Les politiques centrées autour du coût du travail menées depuis vingt ans coûtent des fortunes. Ce qu’a proposé Hollande ne remet pas en cause cette logique. Or, c’est malheureusement trop inefficace.
L’ensemble de cette politique de l’emploi coûte aux alentours de 35 milliards d’euros tous les ans. J’évalue son efficacité, en termes de création d’emplois, en fonction de toutes les estimations que l’on peut avoir, à la création de 500 000 emplois en France grand maximum. Cela coûte 70 000 euros à l’Etat par tête, pour des emplois souvent peu qualifiés, dont une part à temps partiel.
Tandis que, dans le même temps, on a supprimé des postes de fonctionnaires, au prétexte de faire de réduire la dépense publique. Alors qu’un emploi, s’il était créé directement par l’Etat, lui coûterait 20 000 à 40 000 euros.
Soyons a minima rationnels. Il y a des besoins considérables en matière de sécurité, de santé, d’éducation, de justice. Nous avons besoin d’agents publics dans un pays où la population croîtra de près de deux millions sur le quinquennat.
De manière générale, les politiques de création directes d’emplois doivent être réhabilitées. Et une vraie politique industrielle. Là aussi, on a toute une série de dispositifs fiscaux pour les entreprises. Ils vont principalement aux grandes entreprises, qui ne sont absolument pas génératrices d’activité en France. Elles n’y génèrent que des profits.
Je ne dis pas qu’il faut creuser nos déficits publics. Je dis qu’il y a de l’ordre de 20 milliards de politique de l’emploi à pertes. Et 30 milliards de politique fiscale sur les entreprises qui ne font que gonfler leurs profits. Avec 50 milliards, on peut faire beaucoup de choses.
Quelle politique d’éducation mener, par exemple ?
Il faut casser une politique suicidaire européenne. Regardons les Etats-Unis, où la politique d’austérité est peu présente. Pour limiter le chômage des jeunes, une vraie politique de poursuite des études a été mise en place.
Ce n’est pas le cas en Europe. Ici, on dit aux jeunes qu’ils auront de toute façon des difficultés, donc autant aller directement sur le marché du travail. En France, le taux de poursuite des études après le bac est aujourd’hui de 70%, contre 85% en 1993. En Europe, on ne met plus d’argent dans les universités. Nous bradons notre futur.
Il faut investir dans la poursuite des études. Les engagements relayés par Vincent Peillon suggèrent qu’il y a là conscience de cet enjeu chez le Président élu.

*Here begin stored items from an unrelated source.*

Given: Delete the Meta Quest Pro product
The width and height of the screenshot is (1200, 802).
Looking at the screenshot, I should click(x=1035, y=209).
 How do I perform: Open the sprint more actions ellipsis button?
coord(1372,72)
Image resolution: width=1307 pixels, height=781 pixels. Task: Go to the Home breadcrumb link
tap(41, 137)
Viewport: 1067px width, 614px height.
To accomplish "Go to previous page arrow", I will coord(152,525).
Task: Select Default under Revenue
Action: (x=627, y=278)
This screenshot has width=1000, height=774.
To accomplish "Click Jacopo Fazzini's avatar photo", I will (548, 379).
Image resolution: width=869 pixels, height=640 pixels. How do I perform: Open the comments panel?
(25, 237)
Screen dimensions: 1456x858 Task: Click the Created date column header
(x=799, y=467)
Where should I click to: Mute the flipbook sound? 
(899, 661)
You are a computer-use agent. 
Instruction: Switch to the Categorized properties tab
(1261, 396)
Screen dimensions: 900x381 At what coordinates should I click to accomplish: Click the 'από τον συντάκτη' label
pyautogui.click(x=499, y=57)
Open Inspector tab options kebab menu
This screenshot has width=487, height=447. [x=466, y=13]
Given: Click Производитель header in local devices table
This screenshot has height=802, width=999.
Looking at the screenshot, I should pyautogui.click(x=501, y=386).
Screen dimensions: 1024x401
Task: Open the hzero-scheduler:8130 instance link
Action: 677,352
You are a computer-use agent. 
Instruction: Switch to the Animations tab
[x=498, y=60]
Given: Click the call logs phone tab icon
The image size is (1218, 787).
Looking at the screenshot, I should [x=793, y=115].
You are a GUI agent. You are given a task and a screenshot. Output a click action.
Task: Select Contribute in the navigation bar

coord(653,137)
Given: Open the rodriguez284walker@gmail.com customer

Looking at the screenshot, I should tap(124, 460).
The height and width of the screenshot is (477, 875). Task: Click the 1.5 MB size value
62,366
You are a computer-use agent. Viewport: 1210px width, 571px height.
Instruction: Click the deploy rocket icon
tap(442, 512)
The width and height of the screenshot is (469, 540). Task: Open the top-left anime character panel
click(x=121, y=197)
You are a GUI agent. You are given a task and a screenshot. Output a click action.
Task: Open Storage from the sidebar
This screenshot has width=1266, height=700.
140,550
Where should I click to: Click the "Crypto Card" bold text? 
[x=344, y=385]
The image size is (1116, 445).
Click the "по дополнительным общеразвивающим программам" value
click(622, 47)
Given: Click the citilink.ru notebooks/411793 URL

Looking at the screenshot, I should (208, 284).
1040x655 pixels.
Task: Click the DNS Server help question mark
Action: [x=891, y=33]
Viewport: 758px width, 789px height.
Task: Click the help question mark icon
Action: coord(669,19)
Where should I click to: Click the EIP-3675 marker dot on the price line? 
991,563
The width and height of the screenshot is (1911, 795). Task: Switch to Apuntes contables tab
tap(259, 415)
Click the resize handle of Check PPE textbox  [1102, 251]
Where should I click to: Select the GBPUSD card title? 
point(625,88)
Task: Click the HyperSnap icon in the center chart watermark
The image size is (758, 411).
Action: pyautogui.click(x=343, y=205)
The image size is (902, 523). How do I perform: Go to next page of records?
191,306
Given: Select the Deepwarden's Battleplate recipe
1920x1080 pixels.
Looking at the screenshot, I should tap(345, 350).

Et quelle politique industrielle ?
Le renouvellement de notre tissu productif est insuffisant. Et nos entreprises n’arrivent pas à trouver de financements. Nos banques sont parmi les plus puissantes en Europe, mais elles sont extrêmement frileuses. Elles ne soutiennent pas les PME.
Que fait l’Etat ? Oséo, entreprise publique qui se définit comme la banque des PME, ne fait que des cofinancements : elle ne finance une entreprise que si celle-ci a reçu un financement privé, bancaire. Comme ce financement privé est déficient, le financement public l’est aussi. Mieux vaudrait partir du constat que l’apport privé est déficient et avoir une politique industrielle de financement des PME à la hauteur. Là-aussi, ce diagnostic semble posé par Alain Rousset [responsable du pôle industriel au sein de l’équipe Hollande, ndlr].
Plus largement, quelles sont les activités qu’il faudrait encourager ?
Nous allons aborder une transition écologique, et il va falloir faire des choix. Ce qui est sûr, c’est que les besoins de santé vont augmenter en Europe. Non pas tant en lien avec le vieillissement de la population, mais avec les prochaines vagues de progrès technologiques. Et la France est bien placée dans le domaine.
Il existe déjà une forme de mobilité pour ça. Le retraité britannique qui vient s’installer en France le fait aussi pour bénéficier de notre système de santé. C’est refacturé en Grande-Bretagne – système de compensation européen –, donc c’est de l’argent qui entre en France. Et il n’y a pas de raison de valoriser plus la production automobile que la pose de prothèses de hanches. Qu’une personne puisse marcher convenablement à pied ou rouler en automobile, je ne vois pas pourquoi d’un côté, ce serait un coût, et de l’autre, de la production.
Le segment éducatif supérieur pourrait être l’autre pilier de notre développement. La mondialisation est aussi une évidence sur ce plan-là. Nous pourrions avoir une vraie politique d’accueil de la jeunesse mondiale en France.